Dans un contexte mondial de mutation de la coopération internationale, marqué par la baisse progressive de l’aide publique au développement et les réorientations stratégiques des grandes puissances, la Société financière internationale (SFI) adapte sa stratégie en Afrique de l’Ouest. Olivier Buyoya, Directeur régional pour l’Afrique de l’Ouest à la SFI, a partagé, dans un entretien accordé à l’Agence Ecofin, les grandes lignes de cette nouvelle approche, axée sur l’innovation, le financement privé et le développement durable.
Bidossessi WANOU
La transformation des relations internationales, notamment les décisions récentes des États-Unis en matière commerciale et la baisse des engagements des pays donateurs, redéfinit les perspectives de financement pour les pays d’Afrique de l’Ouest. Les dispositifs préférentiels comme l’AGOA (African Growth and Opportunity Act), qui facilitent l’accès des produits africains au marché américain, pourraient être remis en cause. « Si ces avantages venaient à disparaître, cela affecterait la compétitivité de nos exportations », souligne Olivier Buyoya, Directeur régional pour l’Afrique de l’Ouest à la SFI tout en rappelant que la majorité des ressources de la SFI provient des marchés de capitaux, grâce à sa notation AAA. Cette autonomie financière permet à l’institution de maintenir son engagement malgré la raréfaction des financements concessionnels. Face à cette nouvelle donne, la SFI plaide pour un sursaut régional : « C’est peut-être le bon moment pour accélérer l’intégration économique régionale, en misant davantage sur le marché continental via la mise en œuvre effective de la ZLECAf », estime le Directeur régional. Une stratégie qui renforcerait la résilience des économies africaines face aux incertitudes extérieures.

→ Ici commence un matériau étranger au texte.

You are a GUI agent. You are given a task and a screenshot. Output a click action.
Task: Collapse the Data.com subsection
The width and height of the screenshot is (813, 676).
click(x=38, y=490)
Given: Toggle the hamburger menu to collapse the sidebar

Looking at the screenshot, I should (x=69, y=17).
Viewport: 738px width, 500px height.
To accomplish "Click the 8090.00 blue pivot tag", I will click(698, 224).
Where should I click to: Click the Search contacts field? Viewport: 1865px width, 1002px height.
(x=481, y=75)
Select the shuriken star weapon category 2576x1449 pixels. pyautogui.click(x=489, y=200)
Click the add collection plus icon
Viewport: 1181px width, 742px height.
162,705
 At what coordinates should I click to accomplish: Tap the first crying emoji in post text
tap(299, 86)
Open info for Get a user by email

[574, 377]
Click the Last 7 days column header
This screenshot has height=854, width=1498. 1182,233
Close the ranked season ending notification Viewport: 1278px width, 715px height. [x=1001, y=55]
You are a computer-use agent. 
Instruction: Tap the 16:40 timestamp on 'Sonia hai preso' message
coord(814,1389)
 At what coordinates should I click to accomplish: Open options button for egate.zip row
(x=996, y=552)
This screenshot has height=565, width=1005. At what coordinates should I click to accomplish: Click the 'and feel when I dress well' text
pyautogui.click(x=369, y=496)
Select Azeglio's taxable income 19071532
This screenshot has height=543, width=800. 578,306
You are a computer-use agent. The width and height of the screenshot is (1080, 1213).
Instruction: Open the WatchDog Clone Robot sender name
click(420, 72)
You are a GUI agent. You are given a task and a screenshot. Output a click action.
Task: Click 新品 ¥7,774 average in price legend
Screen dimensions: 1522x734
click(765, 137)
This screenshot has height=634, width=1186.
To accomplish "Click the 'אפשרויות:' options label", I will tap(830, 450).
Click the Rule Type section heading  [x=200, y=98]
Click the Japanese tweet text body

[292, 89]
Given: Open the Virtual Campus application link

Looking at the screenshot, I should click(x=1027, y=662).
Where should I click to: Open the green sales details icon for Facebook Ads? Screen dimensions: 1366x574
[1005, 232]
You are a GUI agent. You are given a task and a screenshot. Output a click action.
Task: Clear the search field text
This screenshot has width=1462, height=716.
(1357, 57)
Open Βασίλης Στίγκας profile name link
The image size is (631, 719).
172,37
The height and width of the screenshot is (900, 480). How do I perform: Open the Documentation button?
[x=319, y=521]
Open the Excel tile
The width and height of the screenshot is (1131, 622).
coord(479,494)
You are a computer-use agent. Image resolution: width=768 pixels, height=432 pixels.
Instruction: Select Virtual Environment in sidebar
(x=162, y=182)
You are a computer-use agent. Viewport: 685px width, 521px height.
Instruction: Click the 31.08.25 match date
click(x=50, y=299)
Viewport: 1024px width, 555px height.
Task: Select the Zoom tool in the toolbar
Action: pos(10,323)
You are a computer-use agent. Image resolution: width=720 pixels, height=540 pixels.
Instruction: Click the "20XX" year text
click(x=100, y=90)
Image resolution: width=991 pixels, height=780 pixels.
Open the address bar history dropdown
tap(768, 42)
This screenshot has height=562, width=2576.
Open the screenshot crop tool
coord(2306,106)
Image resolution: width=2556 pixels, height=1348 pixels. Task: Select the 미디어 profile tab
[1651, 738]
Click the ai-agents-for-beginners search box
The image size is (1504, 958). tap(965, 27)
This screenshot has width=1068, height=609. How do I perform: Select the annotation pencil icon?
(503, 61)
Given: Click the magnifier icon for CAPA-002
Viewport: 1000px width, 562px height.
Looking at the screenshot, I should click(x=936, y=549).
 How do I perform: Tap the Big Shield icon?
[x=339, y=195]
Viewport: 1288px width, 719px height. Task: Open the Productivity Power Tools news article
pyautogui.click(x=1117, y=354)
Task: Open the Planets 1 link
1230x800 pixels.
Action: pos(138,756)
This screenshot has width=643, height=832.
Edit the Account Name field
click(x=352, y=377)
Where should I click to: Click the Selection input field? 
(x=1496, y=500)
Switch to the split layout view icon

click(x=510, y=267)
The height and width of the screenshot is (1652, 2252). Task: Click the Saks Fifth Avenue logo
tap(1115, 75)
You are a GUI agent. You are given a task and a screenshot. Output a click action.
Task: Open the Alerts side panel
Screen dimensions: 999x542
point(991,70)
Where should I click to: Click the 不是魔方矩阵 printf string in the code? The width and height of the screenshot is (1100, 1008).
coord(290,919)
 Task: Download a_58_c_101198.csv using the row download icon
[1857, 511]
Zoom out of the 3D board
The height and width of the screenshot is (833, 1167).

La technologie, levier de transformation du tissu productif
Dans son plan d’action, la SFI mise fortement sur les nouvelles technologies. FinTech, AgriTech, HealthTech… autant de segments soutenus par des fonds dédiés qui viennent pallier les insuffisances structurelles de l’économie ouest-africaine. En agriculture, par exemple, le retard de l’agro-industrie est davantage lié à un déficit de coordination qu’à un manque de ressources. « Ce n’est pas un problème de terres ou d’eau, mais de productivité », affirme Buyoya. Les solutions numériques permettent aujourd’hui de moderniser les exploitations, d’améliorer les rendements et d’assurer un approvisionnement stable pour les industries locales. Du côté des FinTech, leur rôle est tout aussi crucial. En fluidifiant les paiements dans les chaînes de valeur et en facilitant l’accès au crédit pour les PME, ces outils technologiques « agissent comme des tuyaux qui accélèrent la circulation de l’élément le plus vital : le cash », analyse le responsable de la SFI. Résultat : un gain de compétitivité et un renforcement du tissu économique local.
Climat : la durabilité comme moteur de compétitivité
Face à l’urgence climatique, la SFI se veut proactive. En Afrique de l’Ouest, les effets du dérèglement sont palpables : inondations, sécheresses, pertes agricoles… L’enjeu environnemental n’est plus une abstraction. Il devient un critère fondamental dans les choix d’investissement de l’institution. « Nous ne finançons que des projets portés par des clients qui partagent cette vision », précise Olivier Buyoya. L’accent est mis sur les énergies renouvelables, notamment le solaire, pour verdir les chaînes industrielles et réduire les coûts de production. Grâce aux innovations technologiques, il est désormais possible de bâtir un mix énergétique compétitif et durable, ce qui représente un avantage économique réel, au-delà des impératifs environnementaux. Tous les projets soutenus par la SFI font l’objet d’évaluations environnementales et sociales rigoureuses : gestion des déchets, pollution, inclusion des communautés, efficacité énergétique… Un accompagnement que les partenaires de la SFI considèrent comme un gage de solidité à long terme. Dans une Afrique de l’Ouest en pleine mutation, confrontée à la fin d’un cycle d’aide traditionnelle, la SFI adapte son modèle en s’appuyant sur la dynamique régionale, le potentiel des nouvelles technologies et l’exigence de durabilité. Un triptyque stratégique qui vise à ancrer le développement dans une logique d’autonomisation, d’innovation et de résilience face aux chocs à venir.